Alana Hippensteele: Right. What are some other commonly known drugs that are classified as schedule V, and have there been improvements in the use of those drugs by the public following their classification?

Michael Abrams: Yeah, so this is another good question. So, just a couple examples, Robitussin, the codeine-containing cough medicine is on schedule V, as I said, pregabalin is on schedule V, Lomotil, the anti-diarrhea medicine, is on schedule V as well.

We don't go into in the petition on scheduling these what the results were that sort of interrupted time series analysis. Medical researchers do this and public health researchers do this stuff all the time. It certainly could be done.

I can tell you this much, that is quite germane to this. One of the papers we discovered late when we were drafting a petition which we included, actually did that kind of interrupted time series assessment with gabapentin specifically, and remember I told you that 7 states in the US have gabapentin scheduled already, so, very cleverly, this paper that just came out looked at 3 of those states before and after, and comparative to 10 states and they matched them in a clever way.

They looked at states that had similar rates of opioid misuse or opioid use overall. So comparable states otherwise, but 1 had this interruption where you had the scheduling of gabapentin, the other one didn't, and they see gabapentin rates going down markedly.

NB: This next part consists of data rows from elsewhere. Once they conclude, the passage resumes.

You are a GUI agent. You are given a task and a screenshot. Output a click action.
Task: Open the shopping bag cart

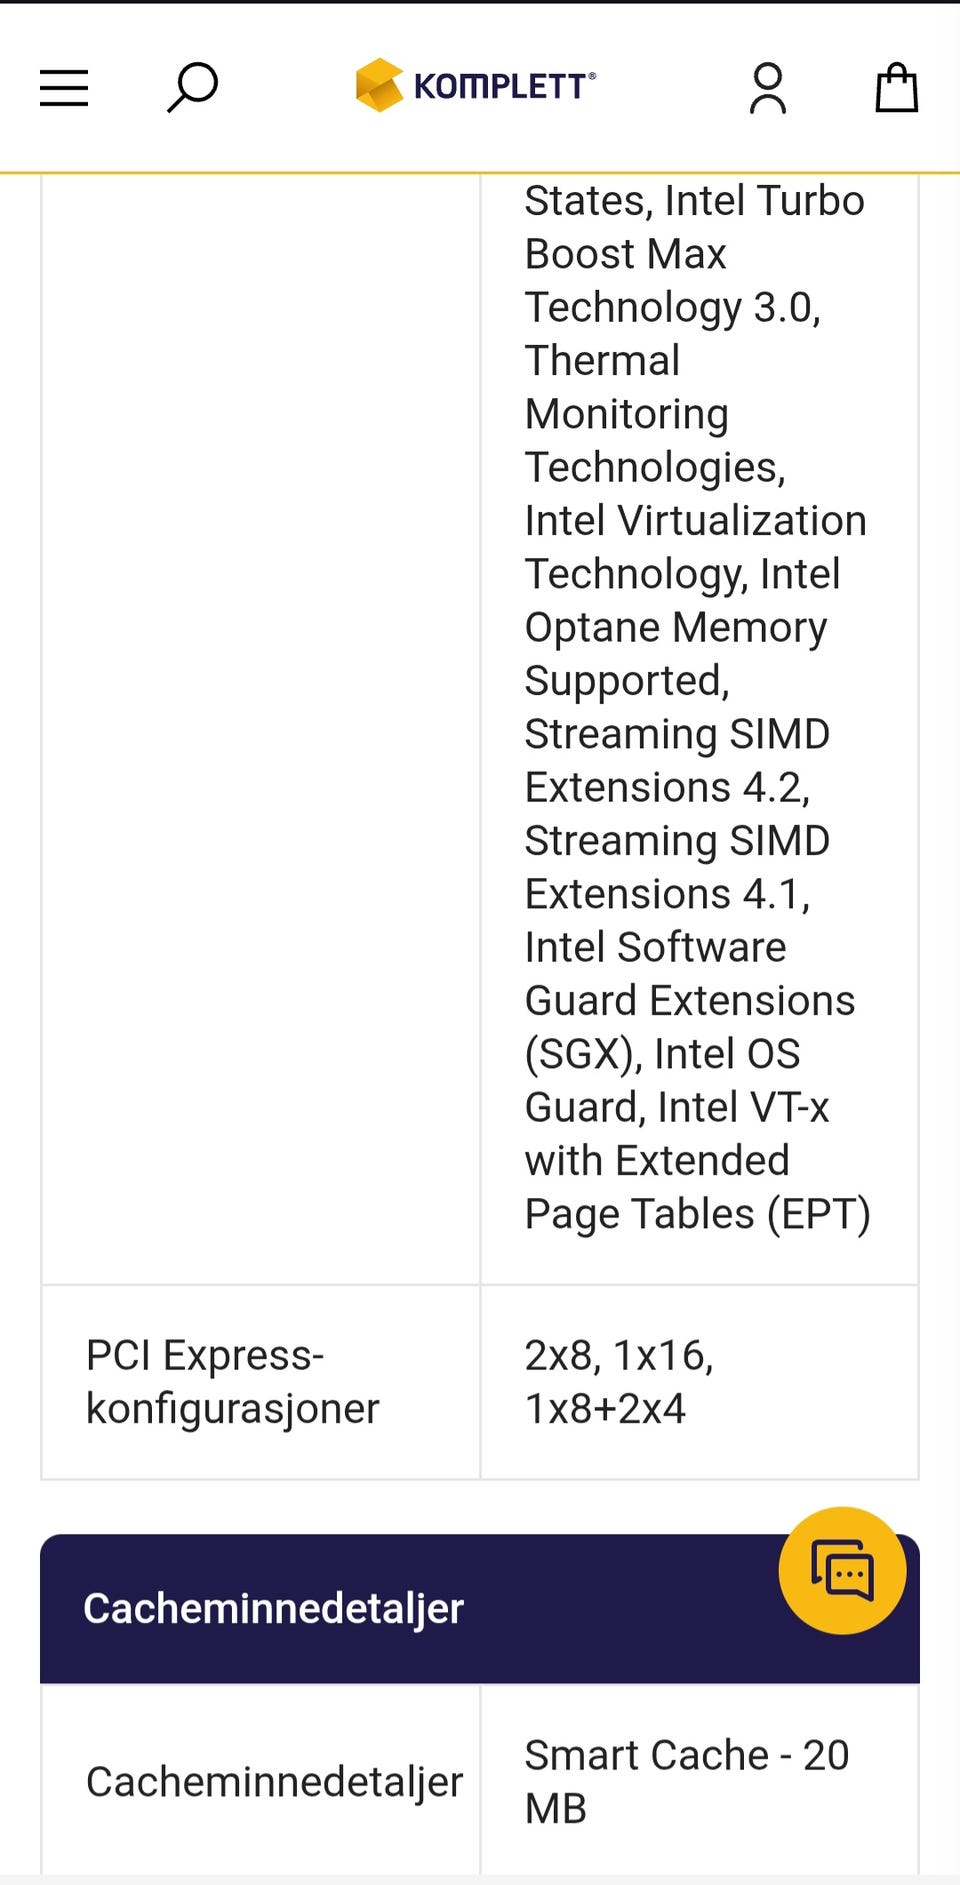pos(896,88)
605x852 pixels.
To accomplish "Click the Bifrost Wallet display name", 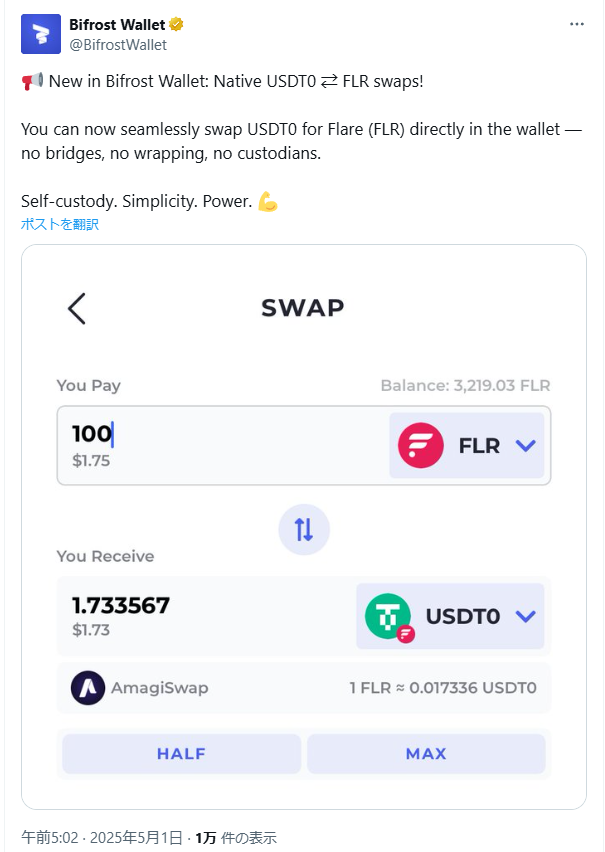I will (x=117, y=24).
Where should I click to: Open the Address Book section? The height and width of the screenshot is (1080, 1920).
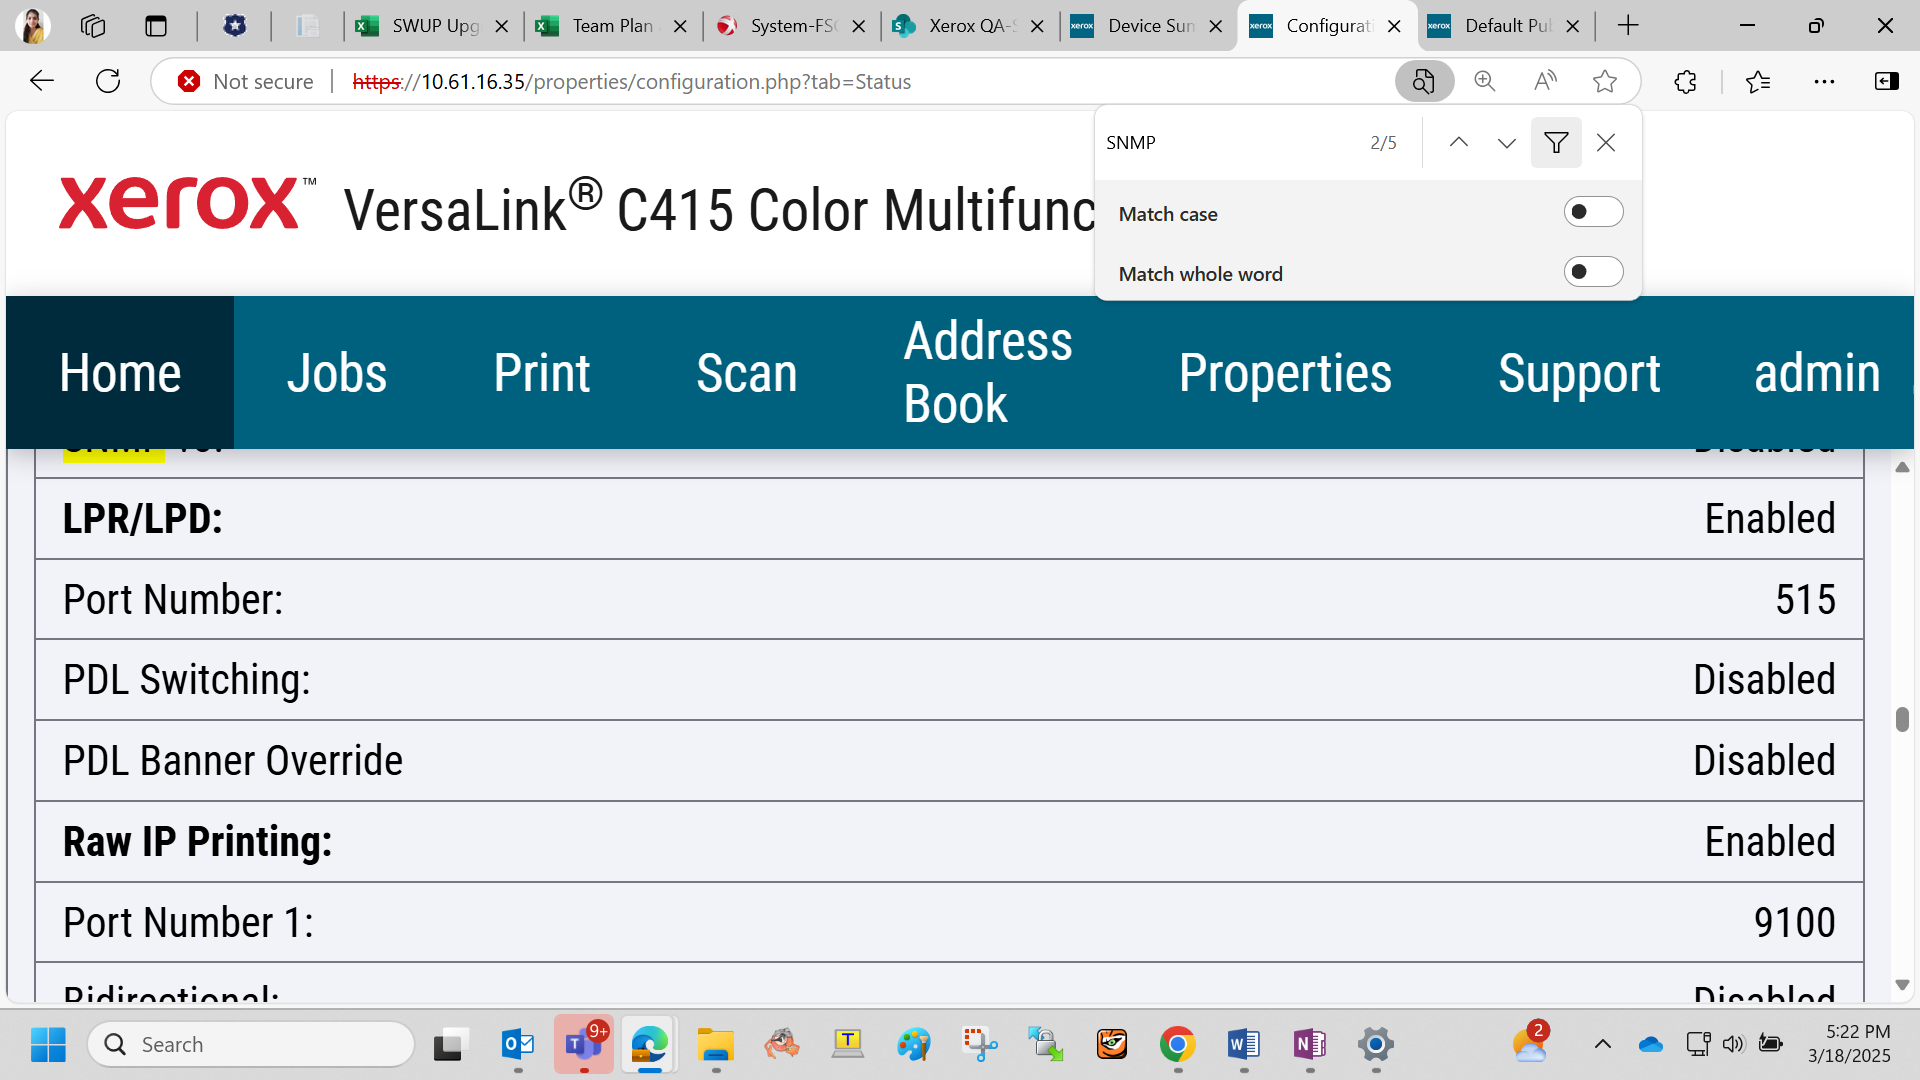[988, 373]
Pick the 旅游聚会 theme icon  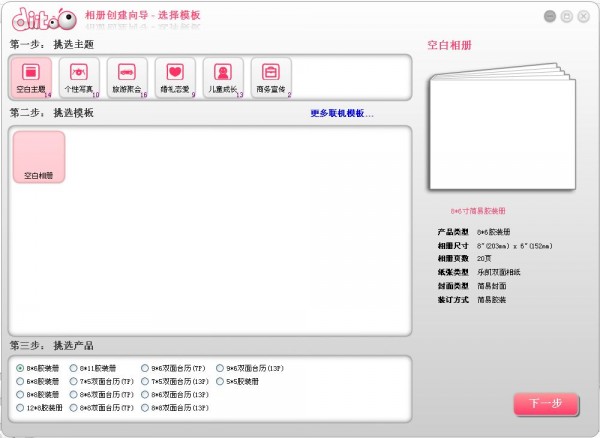click(127, 73)
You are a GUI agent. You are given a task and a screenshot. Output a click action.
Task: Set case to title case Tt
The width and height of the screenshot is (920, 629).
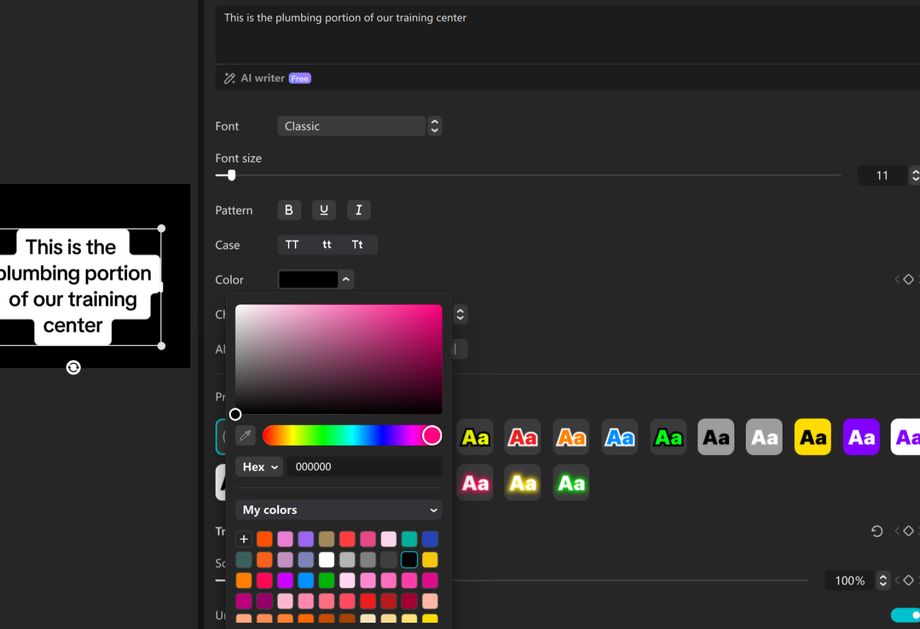click(x=357, y=245)
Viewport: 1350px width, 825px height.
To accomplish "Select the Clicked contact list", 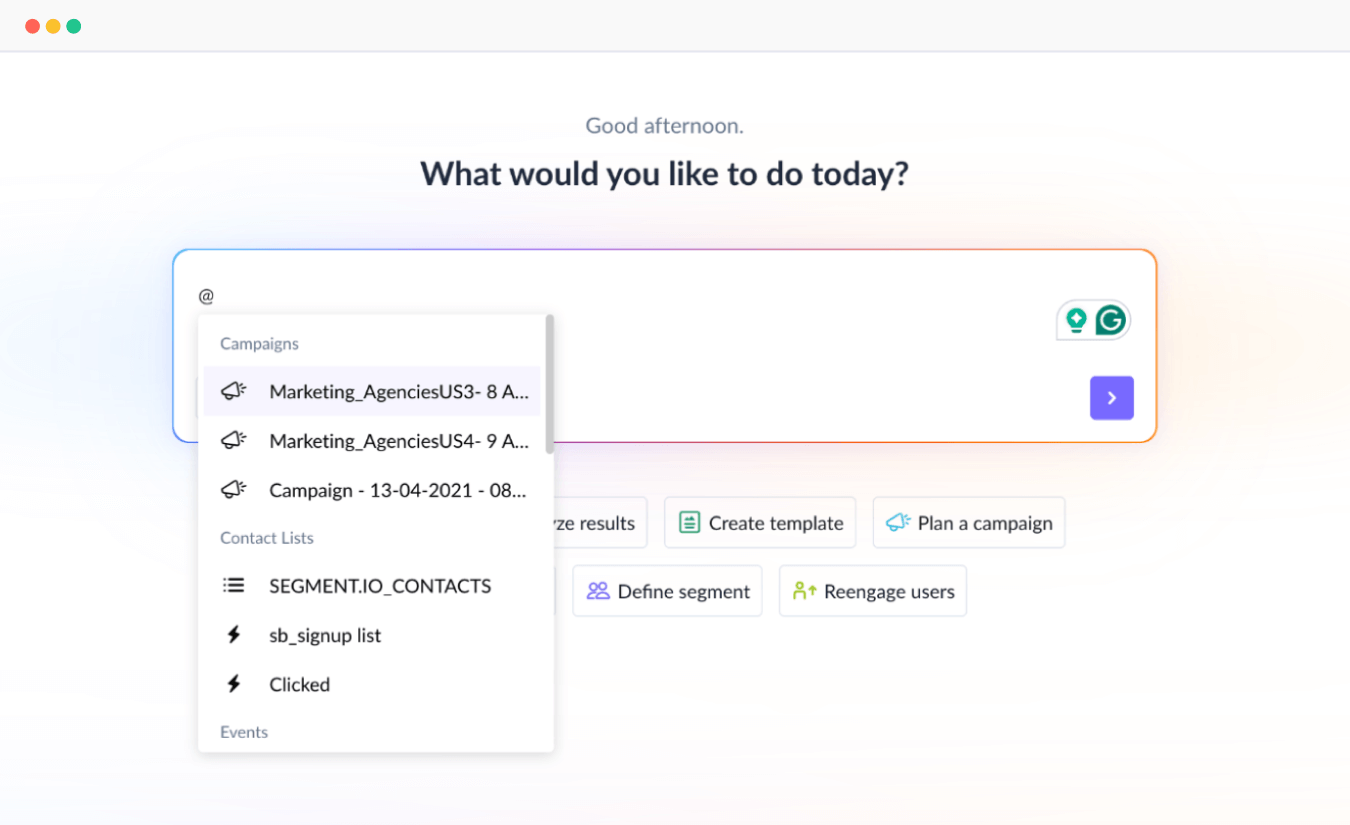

So that's a good thing. Okay, what's missing from that? You want to see deaths from gabapentin going down. That's a rare event, so that's hard to discern, more experimentation, more data needed, but it's a good indication. And because of what we know about gabapentin risks, the idea that you can introduce this sort of thing, this sort of control, and see it bend the curve a little bit is encouraging.

Moreover, I'll add 1 more thing that's kind of interesting about this particular study. They looked at several states, I think it was 9 that didn't schedule gabapentin, but put it on their prescription drug monitoring program database. They didn't see the declines that we're seeing when you schedule it. So that would suggest that monitoring may be not enough—you need to do more with more controls—the DEA would be expert at deploying for this kind of medication.

So, there is evidence with gabapentin specifically that these kinds of actions, from the state level at least, may have an impact.